Also serving the communities of De Luz, Rainbow, Camp Pendleton, Pala and Pauma
Fallbrook High School's Future Farmers of America (FFA) chapter was awarded a first-place ribbon for its plant project in the youth landscape exhibit at the San Diego County Fair.
"The kids were happy and they had a lot of fun putting it in," said Fallbrook High School agriculture teacher Scott Duffin, who is in charge of plants for the school's agriculture program and associated FFA chapter.
Duffin teaches an environmental horticulture class, and his 32 students participated in the fair project which was titled "Recycling is Our Cup of Tea."
"They planned it from the get-go," said Duffin. "The kids planned it, the whole landscape, according to the fair theme, and we worked on it as a class."
This year's San Diego County Fair theme is "Mad about the Fair," which celebrates Alice in Wonderland, so the tea party and mushrooms in the design were coordinated with the theme. The decorated vegetation was complemented by actual mushrooms themselves planted by Duffin's students.
The students began their work approximately eight weeks before the June 3 start of the fair, and the project was constructed in approximately 1 1/2 months.
"They had to take care of [the project] every day," said Duffin.
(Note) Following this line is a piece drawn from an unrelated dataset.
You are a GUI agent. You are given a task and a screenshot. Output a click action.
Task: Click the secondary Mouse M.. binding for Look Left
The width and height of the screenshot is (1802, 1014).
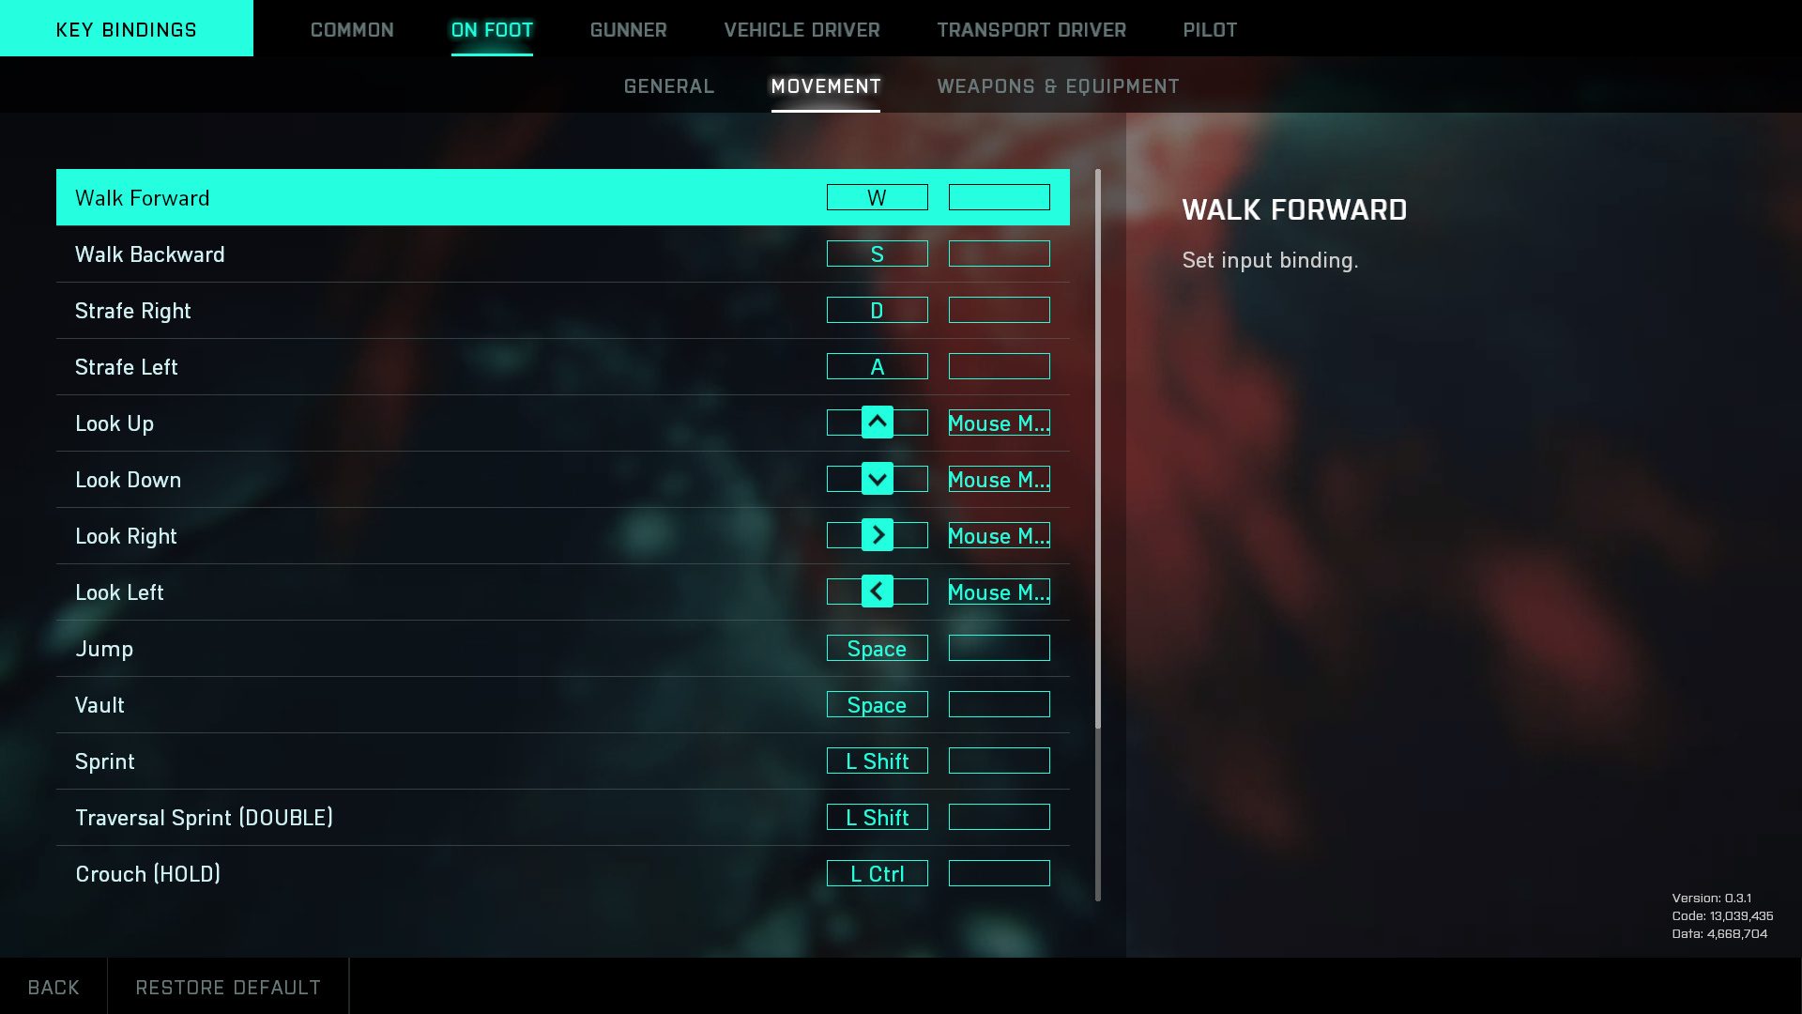999,592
The tops of the designed larger mushrooms were made out of recycled plywood. The students planted sphagnum moss on the plywood, covered it with chicken wire, and planted succulents.
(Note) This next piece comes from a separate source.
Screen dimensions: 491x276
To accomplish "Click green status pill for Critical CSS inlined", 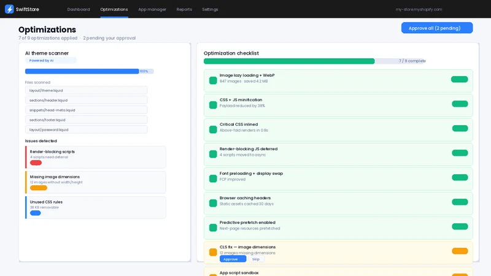I will pos(460,128).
The tea cup was made from cut propane tank ends with the base having originally been a tire wheel. The mushroom flooring and stems had previously been wood wire spools. Janikowski Construction donated the propane tank, the tire wheel, and wooden wire spools. Mariscal Cactus and Succulents was also a donor to the FFA project.
The tea cup was filled with lemon ball sedum, which is also known as Green Tea. The exhibit also used sunburst aeonium, lily pad aeonium, live forever, lipstick echeveria, hen and chicks, queen palm, Mauna Loa echeveria, Perle von Nurnberg echeveria, afterglow echeveria, red African milk bush, Black Knight echeveria, and pony tail palm. Black wood chips and brown mulch complemented the surface of the display.
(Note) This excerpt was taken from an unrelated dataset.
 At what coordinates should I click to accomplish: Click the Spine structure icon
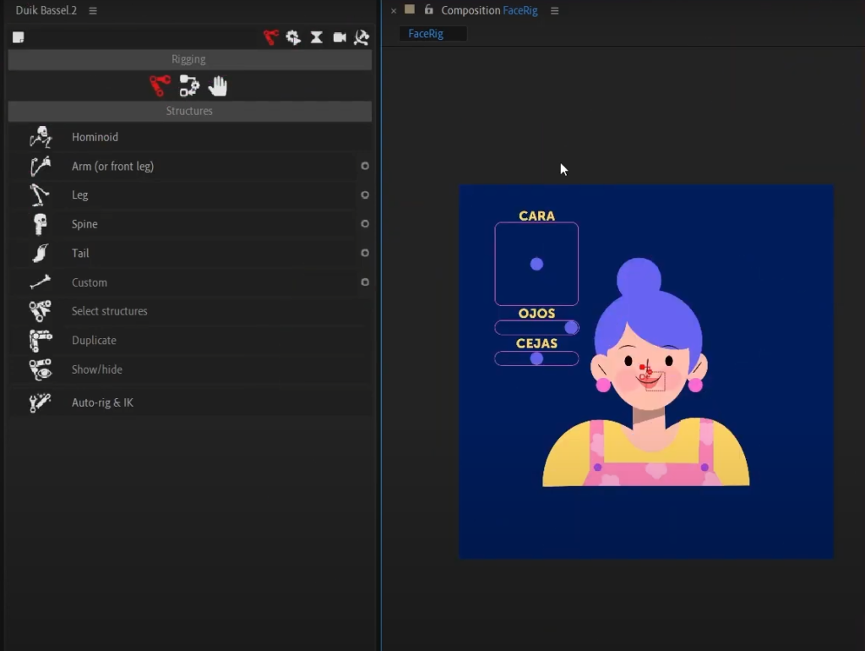40,223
"We were very proud of it," said Duffin. "They learned a lot from it, too."
The display also included 14 photographs of the students working on the project.
The first-place award was the third in a row for the Fallbrook FFA plant project at the fair. "It's a great way to finish off the year – with a blue ribbon," said Duffin.
The students will remove the display after the end of the fair and will create succulent bowls using some of the plants. Those succulent bowls will be sold at the FFA's succulent plant sale this fall.